Records for this exercise:
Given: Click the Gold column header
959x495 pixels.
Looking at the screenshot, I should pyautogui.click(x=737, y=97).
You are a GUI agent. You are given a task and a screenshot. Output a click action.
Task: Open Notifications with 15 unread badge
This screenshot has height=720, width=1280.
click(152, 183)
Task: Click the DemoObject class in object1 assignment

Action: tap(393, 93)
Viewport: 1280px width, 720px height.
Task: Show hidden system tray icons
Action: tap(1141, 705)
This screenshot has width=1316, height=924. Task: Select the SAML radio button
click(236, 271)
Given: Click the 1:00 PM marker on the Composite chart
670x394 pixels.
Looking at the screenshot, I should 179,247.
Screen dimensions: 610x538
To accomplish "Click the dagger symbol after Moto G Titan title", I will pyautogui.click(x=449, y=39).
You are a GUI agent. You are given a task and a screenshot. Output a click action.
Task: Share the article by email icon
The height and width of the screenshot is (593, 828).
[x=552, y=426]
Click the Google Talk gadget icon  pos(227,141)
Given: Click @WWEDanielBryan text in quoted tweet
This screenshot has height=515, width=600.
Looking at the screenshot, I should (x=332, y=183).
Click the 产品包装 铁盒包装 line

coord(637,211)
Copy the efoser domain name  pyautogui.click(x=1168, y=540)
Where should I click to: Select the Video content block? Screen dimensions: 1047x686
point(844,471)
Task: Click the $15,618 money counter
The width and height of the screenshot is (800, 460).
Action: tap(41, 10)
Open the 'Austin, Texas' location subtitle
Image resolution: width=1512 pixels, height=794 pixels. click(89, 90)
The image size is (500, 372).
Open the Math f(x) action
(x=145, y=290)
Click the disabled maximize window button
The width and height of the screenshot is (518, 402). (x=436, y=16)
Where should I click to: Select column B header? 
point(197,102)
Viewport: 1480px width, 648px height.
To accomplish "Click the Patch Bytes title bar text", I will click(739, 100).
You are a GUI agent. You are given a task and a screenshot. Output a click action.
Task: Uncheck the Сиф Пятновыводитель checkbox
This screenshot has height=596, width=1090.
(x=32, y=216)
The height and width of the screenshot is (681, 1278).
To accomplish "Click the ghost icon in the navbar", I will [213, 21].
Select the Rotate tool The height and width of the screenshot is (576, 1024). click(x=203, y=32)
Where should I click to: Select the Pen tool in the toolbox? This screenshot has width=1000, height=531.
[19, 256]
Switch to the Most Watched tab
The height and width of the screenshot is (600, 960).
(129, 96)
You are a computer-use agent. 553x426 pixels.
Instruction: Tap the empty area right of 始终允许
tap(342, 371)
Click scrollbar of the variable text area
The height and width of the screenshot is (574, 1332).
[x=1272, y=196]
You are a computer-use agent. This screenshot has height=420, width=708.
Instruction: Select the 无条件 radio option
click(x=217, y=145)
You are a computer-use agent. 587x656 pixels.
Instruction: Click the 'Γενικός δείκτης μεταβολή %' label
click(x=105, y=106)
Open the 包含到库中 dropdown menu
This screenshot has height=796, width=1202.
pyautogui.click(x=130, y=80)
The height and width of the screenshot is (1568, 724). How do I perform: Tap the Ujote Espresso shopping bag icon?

Directive: Put the lines above into a numbered list, leaving out any blank lines.

Solution for this task:
1. Given: Click the Gold column header
2. 959x495 pixels.
3. Looking at the screenshot, I should pyautogui.click(x=737, y=97).
4. You are a GUI agent. You are given a task and a screenshot. Output a click action.
5. Task: Open Notifications with 15 unread badge
6. This screenshot has height=720, width=1280.
7. click(152, 183)
8. Task: Click the DemoObject class in object1 assignment
9. Action: tap(393, 93)
10. Viewport: 1280px width, 720px height.
11. Task: Show hidden system tray icons
12. Action: tap(1141, 705)
13. This screenshot has width=1316, height=924. Task: Select the SAML radio button
14. click(236, 271)
15. Given: Click the 1:00 PM marker on the Composite chart
16. 670x394 pixels.
17. Looking at the screenshot, I should 179,247.
18. Screen dimensions: 610x538
19. To accomplish "Click the dagger symbol after Moto G Titan title", I will pyautogui.click(x=449, y=39).
20. You are a GUI agent. You are given a task and a screenshot. Output a click action.
21. Task: Share the article by email icon
22. The height and width of the screenshot is (593, 828).
23. [x=552, y=426]
24. Click the Google Talk gadget icon  pos(227,141)
25. Given: Click @WWEDanielBryan text in quoted tweet
26. This screenshot has height=515, width=600.
27. Looking at the screenshot, I should (x=332, y=183).
28. Click the 产品包装 铁盒包装 line
29. coord(637,211)
30. Copy the efoser domain name  pyautogui.click(x=1168, y=540)
31. Where should I click to: Select the Video content block? Screen dimensions: 1047x686
32. point(844,471)
33. Task: Click the $15,618 money counter
34. The width and height of the screenshot is (800, 460).
35. Action: tap(41, 10)
36. Open the 'Austin, Texas' location subtitle
37. Image resolution: width=1512 pixels, height=794 pixels. click(89, 90)
38. The image size is (500, 372).
39. Open the Math f(x) action
40. (x=145, y=290)
41. Click the disabled maximize window button
42. The width and height of the screenshot is (518, 402). (x=436, y=16)
43. Where should I click to: Select column B header? 
44. point(197,102)
45. Viewport: 1480px width, 648px height.
46. To accomplish "Click the Patch Bytes title bar text", I will click(739, 100).
47. You are a GUI agent. You are given a task and a screenshot. Output a click action.
48. Task: Uncheck the Сиф Пятновыводитель checkbox
49. This screenshot has height=596, width=1090.
50. (x=32, y=216)
51. The height and width of the screenshot is (681, 1278).
52. To accomplish "Click the ghost icon in the navbar", I will [213, 21].
53. Select the Rotate tool The height and width of the screenshot is (576, 1024). click(x=203, y=32)
54. Where should I click to: Select the Pen tool in the toolbox? This screenshot has width=1000, height=531.
55. [19, 256]
56. Switch to the Most Watched tab
57. The height and width of the screenshot is (600, 960).
58. (129, 96)
59. You are a computer-use agent. 553x426 pixels.
60. Instruction: Tap the empty area right of 始终允许
61. tap(342, 371)
62. Click scrollbar of the variable text area
63. The height and width of the screenshot is (574, 1332).
64. [x=1272, y=196]
65. You are a computer-use agent. This screenshot has height=420, width=708.
66. Instruction: Select the 无条件 radio option
67. click(x=217, y=145)
68. You are a computer-use agent. 587x656 pixels.
69. Instruction: Click the 'Γενικός δείκτης μεταβολή %' label
70. click(x=105, y=106)
71. Open the 包含到库中 dropdown menu
72. This screenshot has height=796, width=1202.
73. pyautogui.click(x=130, y=80)
74. The height and width of the screenshot is (1568, 724). How do I perform: Tap the Ujote Espresso shopping bag icon?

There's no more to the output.